- Born: Barbara Ann Nusser July 23, 1952 Iowa City, Iowa, U.S.
- Died: March 3, 2020 (aged 67) Davenport, Iowa, U.S.
- Education: Northwestern University (BS)
- Years active: 1975–2020
- Spouse: John Brimelow ​(m. 1995)​

= Bobbie Battista =

American journalist (1952–2020)

Barbara Ann "Bobbie" Battista (July 23, 1952 – March 3, 2020) was an American journalist and a prominent newscaster on CNN. During her 20-year career with the cable news company, Battista anchored numerous programs on CNN, CNN Headline News, and CNN International.

== Education ==
Born Barbara Ann Nusser, Battista earned a bachelor's degree in radio, television, and film production at Northwestern University in 1974.

== Career ==
After beginning her career at a radio station in Raleigh, North Carolina, she moved on to be an anchor, reporter and producer with WRAL-TV; she was the writer and assistant producer for the 1981 documentary Fed up with Fear, which won a Peabody Award. On November 17, 2006, Battista returned to WRAL to co-anchor a special "reunion" newscast celebrating the station's 50th anniversary.
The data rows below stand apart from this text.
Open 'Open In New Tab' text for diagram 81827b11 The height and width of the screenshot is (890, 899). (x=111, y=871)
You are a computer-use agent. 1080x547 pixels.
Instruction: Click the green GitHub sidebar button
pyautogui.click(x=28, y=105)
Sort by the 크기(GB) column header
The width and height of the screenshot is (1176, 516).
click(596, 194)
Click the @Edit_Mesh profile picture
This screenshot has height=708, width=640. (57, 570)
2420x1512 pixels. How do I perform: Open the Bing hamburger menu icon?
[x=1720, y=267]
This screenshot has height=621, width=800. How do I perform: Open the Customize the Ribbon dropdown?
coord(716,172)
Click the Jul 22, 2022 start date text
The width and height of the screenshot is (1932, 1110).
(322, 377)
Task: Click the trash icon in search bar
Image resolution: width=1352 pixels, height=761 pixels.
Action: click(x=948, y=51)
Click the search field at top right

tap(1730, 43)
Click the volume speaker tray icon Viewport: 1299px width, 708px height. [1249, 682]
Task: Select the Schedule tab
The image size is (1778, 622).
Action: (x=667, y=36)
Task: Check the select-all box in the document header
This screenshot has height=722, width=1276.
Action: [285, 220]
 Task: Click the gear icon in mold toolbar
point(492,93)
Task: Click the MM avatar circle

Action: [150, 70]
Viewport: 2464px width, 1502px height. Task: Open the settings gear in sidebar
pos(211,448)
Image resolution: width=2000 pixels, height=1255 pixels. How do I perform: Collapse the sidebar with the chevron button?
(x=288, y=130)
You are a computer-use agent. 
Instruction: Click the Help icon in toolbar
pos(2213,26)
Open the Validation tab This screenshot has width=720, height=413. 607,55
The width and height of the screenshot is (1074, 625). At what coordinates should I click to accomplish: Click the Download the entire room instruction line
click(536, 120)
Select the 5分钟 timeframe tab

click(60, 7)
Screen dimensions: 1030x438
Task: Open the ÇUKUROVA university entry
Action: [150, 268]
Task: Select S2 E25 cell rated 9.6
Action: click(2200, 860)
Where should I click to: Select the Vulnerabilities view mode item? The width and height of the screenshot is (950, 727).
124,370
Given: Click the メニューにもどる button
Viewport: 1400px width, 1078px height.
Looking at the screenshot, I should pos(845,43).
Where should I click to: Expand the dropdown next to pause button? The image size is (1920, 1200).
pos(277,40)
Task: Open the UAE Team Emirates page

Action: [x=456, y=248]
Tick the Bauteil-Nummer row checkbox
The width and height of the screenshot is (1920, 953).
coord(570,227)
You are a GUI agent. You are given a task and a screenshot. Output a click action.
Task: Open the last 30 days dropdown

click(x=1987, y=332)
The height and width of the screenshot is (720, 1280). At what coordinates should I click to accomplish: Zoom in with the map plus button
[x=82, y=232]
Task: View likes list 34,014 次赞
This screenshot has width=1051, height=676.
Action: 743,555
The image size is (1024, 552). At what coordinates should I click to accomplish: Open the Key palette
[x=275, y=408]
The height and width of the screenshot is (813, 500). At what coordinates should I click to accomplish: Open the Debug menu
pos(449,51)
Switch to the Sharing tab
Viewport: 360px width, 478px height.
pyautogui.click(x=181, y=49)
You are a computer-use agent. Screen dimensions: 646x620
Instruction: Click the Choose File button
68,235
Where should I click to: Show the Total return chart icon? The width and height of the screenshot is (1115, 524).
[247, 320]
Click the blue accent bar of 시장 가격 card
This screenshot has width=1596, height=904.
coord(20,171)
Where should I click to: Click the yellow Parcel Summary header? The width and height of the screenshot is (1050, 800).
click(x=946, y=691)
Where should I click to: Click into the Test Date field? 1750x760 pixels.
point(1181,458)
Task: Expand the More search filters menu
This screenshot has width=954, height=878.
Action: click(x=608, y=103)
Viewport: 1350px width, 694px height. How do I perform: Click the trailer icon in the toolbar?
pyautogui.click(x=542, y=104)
With CNN, Battista was one of the original anchors on the CNN Headline News station, and then moved to the main network in 1988, where she served as host of numerous daily and regularly scheduled shows as well as handling anchor and reporting duties. She anchored CNN WorldDay, CNN NewsDay, CNN NewsHour, CNN Daybreak (during the Gulf War), CNN PrimeNews, and CNN WorldNews. During that time, she also reported on historic events including the fall of the Berlin Wall, the Space Shuttle Challenger disaster, the Gulf War, the US Air Flight 427 crash and the September 11 attacks. Battista also hosted a regular program CNNI World News (1600 CET) on the CNN International network since 1992, when CNN/US show CNN WorldDay was canceled due to expanding of CNN Morning News. Her unique style was often parodied on Saturday Night Live, MADtv and Australian sketch comedy show Fast Forward. She was also very popular in Eastern Europe, especially in Poland, Czechoslovakia and Germany, while she anchored HLN.

In 1998, Battista was named as the host of the first multi-platform interactive talk show, TalkBack Live, which ran for an hour on weekday afternoons. Battista left CNN after the merger of CNN's parent company, Time Warner, with America Online in 2001. She joined her husband John Brimelow's firm, Atamira Communications, and provided strategic counsel to a wide range of Fortune 500 companies. Battista remained active in television and was a member of the American Federation of Television and Radio Artists (AFTRA).

In 2009, Battista made periodic, part-time contributions to ONN; the Onion News Network, her first report was released in February 2009.

Battista, who lived in Atlanta, Georgia, was also in the process of starting a new video production company focusing on reality television programming. In 2014, Battista began hosting "On the Story" on Georgia Public Broadcasting.

== Awards ==
While employed at CNN, Battista was recognized with a number of awards. She wrote and produced a series on youth crime involving five stations, and was the recipient of a Peabody Award for her efforts. She was also nominated for an On Cable magazine award for Outstanding News Personality in 1984. In 1986 she was voted Cable Guide's best newscaster, and in 1995 she was nominated for a CableACE Award.

== Personal life ==
Battista was married to John Brimelow and had a stepdaughter.

She died of cervical cancer on March 3, 2020, at the age of 67.